The Kenai Peninsula Borough Clerk has rejected an initiative petition filed earlier this month by the Alliance of Concerned Taxpayers that sought to limit the total taxes the borough could collect from all sources in any one year.
Assigned the number 2007-07 by the clerk, the ACT initiative proposed an ordinance would limit any increase over the previous year's tax sum through use of a complex formula based in part on the consumer price index for Anchorage and a host of other factors.
After a review of the proposed ordinance, Borough Clerk Sherry Biggs rejected the initiative petition because it contradicted a state statute setting out the exclusive method of assessing, levying and collecting tax revenues.
"Additionally, the proposed initiative is so confusing as to be unenforceable as a matter of law," she said.
The proposed initiative set out a multi-stage method for computing the maximum allowable tax revenues for the upcoming year that included as factors tax revenues from all sources in the current year minus a list of deductions made prior to the cost of living adjustment defined in borough code.
Other factors included the consumer price index for all urban consumers in Anchorage, and a set of exclusions to which the tax cap would not apply, including appropriations from bond funds, taxes required to fund services authorized by ballot issues, funding for legal judgments against the borough, and emergency appropriations ensuring health and safety.
More than a page of definitions followed.
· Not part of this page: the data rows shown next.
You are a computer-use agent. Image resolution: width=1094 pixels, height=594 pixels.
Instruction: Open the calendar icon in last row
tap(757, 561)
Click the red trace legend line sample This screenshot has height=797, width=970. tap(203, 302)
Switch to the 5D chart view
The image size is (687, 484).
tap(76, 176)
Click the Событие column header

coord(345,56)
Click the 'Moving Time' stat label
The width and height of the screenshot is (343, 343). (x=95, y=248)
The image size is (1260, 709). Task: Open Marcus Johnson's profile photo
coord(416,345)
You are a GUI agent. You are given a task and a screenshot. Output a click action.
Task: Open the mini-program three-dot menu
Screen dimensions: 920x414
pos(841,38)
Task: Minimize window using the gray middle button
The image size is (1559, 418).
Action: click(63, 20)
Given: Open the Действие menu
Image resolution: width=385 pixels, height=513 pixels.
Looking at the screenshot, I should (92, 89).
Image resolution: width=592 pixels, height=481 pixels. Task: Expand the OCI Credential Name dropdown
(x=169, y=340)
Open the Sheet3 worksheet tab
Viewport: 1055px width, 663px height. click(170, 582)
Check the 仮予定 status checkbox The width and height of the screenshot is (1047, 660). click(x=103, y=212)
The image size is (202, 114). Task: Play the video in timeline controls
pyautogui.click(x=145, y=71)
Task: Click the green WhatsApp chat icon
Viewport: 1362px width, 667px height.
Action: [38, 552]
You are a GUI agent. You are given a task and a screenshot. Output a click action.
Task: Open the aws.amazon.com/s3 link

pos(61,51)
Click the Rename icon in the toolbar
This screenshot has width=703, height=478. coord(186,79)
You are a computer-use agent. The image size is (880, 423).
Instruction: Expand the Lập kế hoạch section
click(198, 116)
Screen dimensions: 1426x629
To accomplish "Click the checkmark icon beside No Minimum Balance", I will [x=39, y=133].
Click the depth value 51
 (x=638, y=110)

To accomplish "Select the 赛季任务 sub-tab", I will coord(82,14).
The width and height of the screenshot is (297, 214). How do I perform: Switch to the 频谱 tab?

ACT also proposed that all borough programs or projects placed on the ballot soliciting voter approval include an estimate of operation and maintenance costs for the first full year of operation.
In a lengthy memo explaining the reasons for rejecting the initiative, Biggs noted that its provisions would be "extremely difficult to interpret and administer" as it was written, and that it appeared that administering it would require new rules and regulations, "which leaves much to interpretation."
Biggs listed three reasons the proposed ordinance would be unenforceable as a matter of law.
She said first that the proposal directly contradicted AS 29.45 governing municipal taxation, which provides no authority for the limitation proposed in ACT application.
"Where boroughs have attempted to assess, levy, or collect a real or personal property tax in a manner other than set forth in AS 29.45, the Alaska Supreme Court has rejected those efforts," she said. "The voters cannot do by initiative what the assembly cannot do by ordinance."
In addition, the initiative would bind the ability of future assemblies to establish the mill levy, she said, which violates the proposition that the municipal assembly may not bind itself to future legislative action. Furthermore, AS 29.45 uses mandatory language, meaning taxes must be assessed, levied and collected under the provisions of the state law.
Second, Biggs said the proposal was so confusing as to be impossible to implement.
Referring specifically to a legal requirement that initiative proposals be "comprehensive and concrete" enough to enforce, Biggs had Borough Attorney Colette Thompson and Borough Finance Director Craig Chapman review the initiative's proposed provisions.
"It became abundantly clear ... that the proposed initiative is so convoluted, complicated, and internally contradictory that the borough simply could not enforce it," Biggs said.
Third, certain provisions of the formula for a tax limitation contradict each other or were otherwise unenforceable, she said.
Biggs also pointed out that a provision requiring that the tax formula be applied by May 31 of each fiscal year would exclude substantial revenues form the June fishing season.
"By excluding these revenues, the formula is necessarily inaccurate," she said, adding that other aspects of the formula could be equally flawed, but the proposal was "so unintelligible" as to make impossible a clear determination of its intended meaning.
Biggs is required by law to draft an objective, complete and accurate summary of the proposal for petition purposes.
"This cannot be done where the intent is impossible to decipher," she said.
A phone call to Mike McBride, sponsor of the initiative petition, was not immediately returned.